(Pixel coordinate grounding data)
%%

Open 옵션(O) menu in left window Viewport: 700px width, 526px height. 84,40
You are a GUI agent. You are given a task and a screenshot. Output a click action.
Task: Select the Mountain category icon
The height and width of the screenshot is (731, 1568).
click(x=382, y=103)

%%

Exercise requirements:
What you write should match, character for character, the lines from the one with "You are a GUI" to the end of the data, both included.

Answer space:
You are a GUI agent. You are given a task and a screenshot. Output a click action.
Task: Select the Mountain category icon
The height and width of the screenshot is (731, 1568).
click(x=382, y=103)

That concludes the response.